Scientific classification
- Kingdom: Plantae
- Clade: Tracheophytes
- Division: Polypodiophyta
- Class: Polypodiopsida
- Order: Ophioglossales
- Family: Ophioglossaceae
- Genus: Botrychium
- Species: B. paradoxum
- Binomial name: Botrychium paradoxum W.H.Wagner

= Botrychium paradoxum =

- Genus: Botrychium
- Species: paradoxum
- Authority: W.H.Wagner
- Conservation status: G3

North American species of moonwort

Botrychium paradoxum is a species of fern in the family Ophioglossaceae known by the common name peculiar moonwort. It is native to North America, where there are scattered occurrences in Alberta, British Columbia, Saskatchewan, Montana, Oregon, Utah, Washington, and Wyoming.

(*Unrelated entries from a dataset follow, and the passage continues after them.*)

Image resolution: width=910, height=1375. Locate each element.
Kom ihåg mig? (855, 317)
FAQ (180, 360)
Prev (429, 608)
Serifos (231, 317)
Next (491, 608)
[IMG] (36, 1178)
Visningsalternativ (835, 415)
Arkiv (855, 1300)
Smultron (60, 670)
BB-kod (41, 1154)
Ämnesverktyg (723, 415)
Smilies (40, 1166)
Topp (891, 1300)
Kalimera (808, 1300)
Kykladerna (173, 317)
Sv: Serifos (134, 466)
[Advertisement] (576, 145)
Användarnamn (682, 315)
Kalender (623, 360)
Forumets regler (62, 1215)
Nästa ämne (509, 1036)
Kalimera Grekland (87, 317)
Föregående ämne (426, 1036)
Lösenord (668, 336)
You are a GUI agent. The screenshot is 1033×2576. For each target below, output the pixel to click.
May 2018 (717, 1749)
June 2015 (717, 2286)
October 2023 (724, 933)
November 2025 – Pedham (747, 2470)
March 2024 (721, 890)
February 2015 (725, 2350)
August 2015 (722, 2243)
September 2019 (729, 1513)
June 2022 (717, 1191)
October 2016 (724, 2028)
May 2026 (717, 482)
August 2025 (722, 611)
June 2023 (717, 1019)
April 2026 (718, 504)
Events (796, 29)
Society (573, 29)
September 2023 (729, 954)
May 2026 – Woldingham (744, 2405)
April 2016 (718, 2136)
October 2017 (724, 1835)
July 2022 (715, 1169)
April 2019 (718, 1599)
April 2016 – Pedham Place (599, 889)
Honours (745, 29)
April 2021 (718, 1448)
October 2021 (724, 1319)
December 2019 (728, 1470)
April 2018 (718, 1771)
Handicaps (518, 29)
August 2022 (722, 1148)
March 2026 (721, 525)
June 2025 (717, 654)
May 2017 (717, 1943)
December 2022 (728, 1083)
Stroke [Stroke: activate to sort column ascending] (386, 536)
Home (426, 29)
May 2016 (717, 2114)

This plant is unique among the moonworts. While other species generally produce one fertile frond and one sterile, this species produces only the fertile frond. This frond has two segments, both bearing spores. The plant grows up to 15 cm tall. As the leaflike sterile frond is absent, the plant likely obtains much of its energy from mycorrhizae instead of photosynthesis.

This fern grows in the montane, subalpine, and alpine zones in snowfields and western red cedar forests.

==Taxonomy==
Botrychium paradoxum was first described by Herb Wagner in 1981, based on a specimen collected by him in the Deerlodge National Forest.